State Final Demand
This week sales increased by 11% to 916, fuelled by a 19% increase in unit sales and a 48% increase in vacant land sales. The graph below shows that over the last 12 months sales have averaged 642 per week (red line) and we can see that since the 14th of June this year, sales have been above average.
Listings again this week remained relatively flat with a 1% fall to 10,642. Rental listings continued their downward trend falling by 2% again to 3,132. Rental listings have fallen 12% over the last month to 3,132 and are now 53% lower than this time last year. The next milestone we will be watching for is rental listings below 3,000.
Over the past 5 years Perth investors watched their property values and rents fall as vacancy rates hit around 7.5% in the second half of 2016 due to the massive negative interstate migration. So it was no surprise that investors left the market. With vacancy rates now around 1.6% and still falling, rents are starting to increase and the average days to lease are falling. This should start to appeal to investors enticing them back into the market. The following graphs from Corelogic show the how Perth’s rents have been trending positively upwards over the last 5 years and are now moving in the opposite direction to other markets.
There are two other factors that should encourage investors back. Firstly Perth’s property prices are the most affordable in the country according to the Real Estate Institute of Australia. West Australians on average need 24% of their income to meet their mortgage repayments compared to 42% for NSW.
Secondly, investors do not have a lot of options to park their money. Interest from term deposits does not even cover inflation and bonds aren’t much better.
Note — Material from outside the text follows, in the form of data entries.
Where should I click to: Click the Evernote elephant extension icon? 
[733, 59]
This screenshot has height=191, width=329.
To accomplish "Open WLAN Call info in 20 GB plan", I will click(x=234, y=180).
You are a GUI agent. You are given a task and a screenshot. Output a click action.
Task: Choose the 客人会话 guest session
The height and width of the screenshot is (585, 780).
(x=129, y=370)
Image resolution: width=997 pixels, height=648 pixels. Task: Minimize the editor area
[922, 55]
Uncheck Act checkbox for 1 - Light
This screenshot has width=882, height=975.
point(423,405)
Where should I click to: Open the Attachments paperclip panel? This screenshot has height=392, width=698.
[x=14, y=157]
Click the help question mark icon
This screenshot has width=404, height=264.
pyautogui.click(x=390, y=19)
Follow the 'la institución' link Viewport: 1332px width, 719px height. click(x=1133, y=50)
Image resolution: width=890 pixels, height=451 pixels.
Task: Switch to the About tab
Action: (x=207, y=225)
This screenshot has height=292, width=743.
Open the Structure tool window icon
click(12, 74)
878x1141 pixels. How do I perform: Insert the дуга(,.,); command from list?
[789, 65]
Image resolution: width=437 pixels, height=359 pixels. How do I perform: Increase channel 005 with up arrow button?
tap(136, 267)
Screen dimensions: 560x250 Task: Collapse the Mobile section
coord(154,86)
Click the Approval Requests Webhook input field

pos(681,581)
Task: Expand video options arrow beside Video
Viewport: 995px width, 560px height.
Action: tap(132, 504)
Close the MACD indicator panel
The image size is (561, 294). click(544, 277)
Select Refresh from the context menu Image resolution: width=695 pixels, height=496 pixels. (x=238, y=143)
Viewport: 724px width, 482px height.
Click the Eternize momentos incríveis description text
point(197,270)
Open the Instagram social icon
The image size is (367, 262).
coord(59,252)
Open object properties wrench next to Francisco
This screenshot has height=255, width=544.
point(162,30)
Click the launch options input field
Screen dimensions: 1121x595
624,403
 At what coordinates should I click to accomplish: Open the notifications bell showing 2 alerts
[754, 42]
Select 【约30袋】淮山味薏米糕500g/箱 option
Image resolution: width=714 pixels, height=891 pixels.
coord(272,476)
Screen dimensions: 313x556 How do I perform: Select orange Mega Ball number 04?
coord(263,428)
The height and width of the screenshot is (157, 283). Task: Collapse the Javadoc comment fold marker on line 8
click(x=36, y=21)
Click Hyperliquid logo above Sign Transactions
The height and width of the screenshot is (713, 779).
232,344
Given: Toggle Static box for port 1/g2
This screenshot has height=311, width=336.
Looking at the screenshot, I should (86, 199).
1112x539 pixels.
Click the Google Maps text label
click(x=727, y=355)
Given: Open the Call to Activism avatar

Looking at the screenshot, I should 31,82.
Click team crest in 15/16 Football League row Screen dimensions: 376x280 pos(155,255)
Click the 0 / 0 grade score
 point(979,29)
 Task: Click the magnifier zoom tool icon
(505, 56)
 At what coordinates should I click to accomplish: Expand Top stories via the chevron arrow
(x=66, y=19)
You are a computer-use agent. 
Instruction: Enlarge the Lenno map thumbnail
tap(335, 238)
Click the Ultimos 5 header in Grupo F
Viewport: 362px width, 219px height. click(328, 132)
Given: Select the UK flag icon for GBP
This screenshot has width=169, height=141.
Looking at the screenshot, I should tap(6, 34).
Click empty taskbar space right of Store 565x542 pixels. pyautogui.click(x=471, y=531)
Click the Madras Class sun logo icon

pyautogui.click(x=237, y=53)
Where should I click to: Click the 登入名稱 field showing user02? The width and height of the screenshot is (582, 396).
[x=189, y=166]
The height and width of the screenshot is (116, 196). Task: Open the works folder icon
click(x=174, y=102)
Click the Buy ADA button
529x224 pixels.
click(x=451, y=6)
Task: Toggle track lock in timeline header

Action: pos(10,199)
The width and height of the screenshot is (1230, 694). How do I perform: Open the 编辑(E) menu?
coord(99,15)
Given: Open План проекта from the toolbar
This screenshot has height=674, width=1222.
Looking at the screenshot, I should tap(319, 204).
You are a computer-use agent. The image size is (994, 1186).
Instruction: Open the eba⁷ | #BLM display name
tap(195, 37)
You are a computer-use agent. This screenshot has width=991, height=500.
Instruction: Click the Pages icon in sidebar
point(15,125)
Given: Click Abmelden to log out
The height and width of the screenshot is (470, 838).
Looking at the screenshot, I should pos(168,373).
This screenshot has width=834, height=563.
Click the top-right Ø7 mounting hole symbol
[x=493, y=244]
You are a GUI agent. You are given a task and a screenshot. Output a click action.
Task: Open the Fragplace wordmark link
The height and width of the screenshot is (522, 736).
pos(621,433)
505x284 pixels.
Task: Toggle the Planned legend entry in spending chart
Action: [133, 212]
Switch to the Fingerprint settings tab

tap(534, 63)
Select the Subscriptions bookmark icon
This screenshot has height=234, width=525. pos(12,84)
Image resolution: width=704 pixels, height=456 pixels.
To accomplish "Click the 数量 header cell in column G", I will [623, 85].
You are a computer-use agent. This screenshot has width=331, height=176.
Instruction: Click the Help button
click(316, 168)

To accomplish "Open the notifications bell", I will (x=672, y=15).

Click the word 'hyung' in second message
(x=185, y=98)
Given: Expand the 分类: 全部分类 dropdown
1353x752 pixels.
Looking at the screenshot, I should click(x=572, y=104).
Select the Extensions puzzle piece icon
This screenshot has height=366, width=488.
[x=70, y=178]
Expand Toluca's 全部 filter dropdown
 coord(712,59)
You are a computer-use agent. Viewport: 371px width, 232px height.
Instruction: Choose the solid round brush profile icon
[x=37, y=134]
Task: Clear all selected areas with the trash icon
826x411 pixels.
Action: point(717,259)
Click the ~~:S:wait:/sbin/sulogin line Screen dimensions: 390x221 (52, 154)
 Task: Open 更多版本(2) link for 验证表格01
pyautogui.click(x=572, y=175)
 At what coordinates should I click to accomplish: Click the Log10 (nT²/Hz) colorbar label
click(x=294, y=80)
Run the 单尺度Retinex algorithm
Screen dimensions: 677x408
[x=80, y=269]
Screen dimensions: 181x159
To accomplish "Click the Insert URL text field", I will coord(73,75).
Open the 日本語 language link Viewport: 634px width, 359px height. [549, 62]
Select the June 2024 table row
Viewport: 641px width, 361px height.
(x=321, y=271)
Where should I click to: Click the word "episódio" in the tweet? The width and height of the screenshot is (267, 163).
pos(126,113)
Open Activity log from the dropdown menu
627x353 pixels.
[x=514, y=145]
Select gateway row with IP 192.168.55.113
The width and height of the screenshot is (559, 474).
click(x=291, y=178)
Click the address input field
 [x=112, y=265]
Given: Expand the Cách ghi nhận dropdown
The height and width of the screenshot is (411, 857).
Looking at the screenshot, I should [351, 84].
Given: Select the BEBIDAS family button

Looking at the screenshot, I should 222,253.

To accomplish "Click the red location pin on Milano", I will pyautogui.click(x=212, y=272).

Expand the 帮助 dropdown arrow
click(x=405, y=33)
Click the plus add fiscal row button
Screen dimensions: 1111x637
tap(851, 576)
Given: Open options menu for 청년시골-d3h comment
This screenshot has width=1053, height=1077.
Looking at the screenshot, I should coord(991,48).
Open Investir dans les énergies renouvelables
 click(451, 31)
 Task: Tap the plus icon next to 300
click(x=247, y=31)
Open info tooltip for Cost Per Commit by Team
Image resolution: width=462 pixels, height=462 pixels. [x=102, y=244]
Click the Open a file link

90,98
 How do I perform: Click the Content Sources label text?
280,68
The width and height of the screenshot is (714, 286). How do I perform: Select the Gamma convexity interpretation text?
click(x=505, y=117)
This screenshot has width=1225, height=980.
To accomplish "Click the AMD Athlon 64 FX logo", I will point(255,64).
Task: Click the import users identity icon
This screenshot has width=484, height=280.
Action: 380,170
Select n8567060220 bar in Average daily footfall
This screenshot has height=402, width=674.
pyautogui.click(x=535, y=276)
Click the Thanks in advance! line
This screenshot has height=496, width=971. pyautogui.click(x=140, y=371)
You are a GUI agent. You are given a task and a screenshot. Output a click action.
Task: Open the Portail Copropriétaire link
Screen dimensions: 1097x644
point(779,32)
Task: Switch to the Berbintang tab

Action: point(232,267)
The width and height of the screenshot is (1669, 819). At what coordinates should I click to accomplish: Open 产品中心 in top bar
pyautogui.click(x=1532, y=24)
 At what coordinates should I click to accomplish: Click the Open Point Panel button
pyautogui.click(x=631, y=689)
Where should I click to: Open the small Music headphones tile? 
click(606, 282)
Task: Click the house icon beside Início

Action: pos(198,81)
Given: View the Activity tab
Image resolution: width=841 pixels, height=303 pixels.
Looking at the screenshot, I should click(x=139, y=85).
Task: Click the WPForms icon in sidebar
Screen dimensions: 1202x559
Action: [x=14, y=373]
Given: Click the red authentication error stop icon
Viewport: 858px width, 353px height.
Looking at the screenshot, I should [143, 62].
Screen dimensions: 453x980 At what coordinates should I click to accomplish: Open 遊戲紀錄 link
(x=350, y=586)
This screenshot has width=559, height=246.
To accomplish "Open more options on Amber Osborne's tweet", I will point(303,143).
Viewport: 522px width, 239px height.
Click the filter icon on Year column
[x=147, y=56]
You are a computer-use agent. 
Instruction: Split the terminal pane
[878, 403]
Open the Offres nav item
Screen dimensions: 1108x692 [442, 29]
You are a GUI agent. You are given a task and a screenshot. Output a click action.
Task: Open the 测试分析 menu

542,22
As a result investors have been turning to the stock market, but with reduced company profits due to the coronavirus and inflated prices due to the increased demand for shares, the Perth property market should start to appeal as an alternative to investors.
Last week we looked at the 7.6% decline in national GDP for the June quarter. The table below shows the June quarter State Final Demand (SFD) and household consumption for each state. SFD is the states equivalent to national GDP and it’s good to see WA below the national -7.6%.
It is easy to see the impact household consumption has on SFD. What is interesting is the lack of consumer confidence has seen the household saving rate increase from 6% to 19.8% over the June quarter. The increased saving rate and decreased consumption is the major reason for negative economic growth across the nation. However as we reported in mid-August, Westpac’s August consumer confidence survey showed WA with the highest level of consumer confidence nationally. This should translate into higher consumption and SFD in WA’s September quarter results.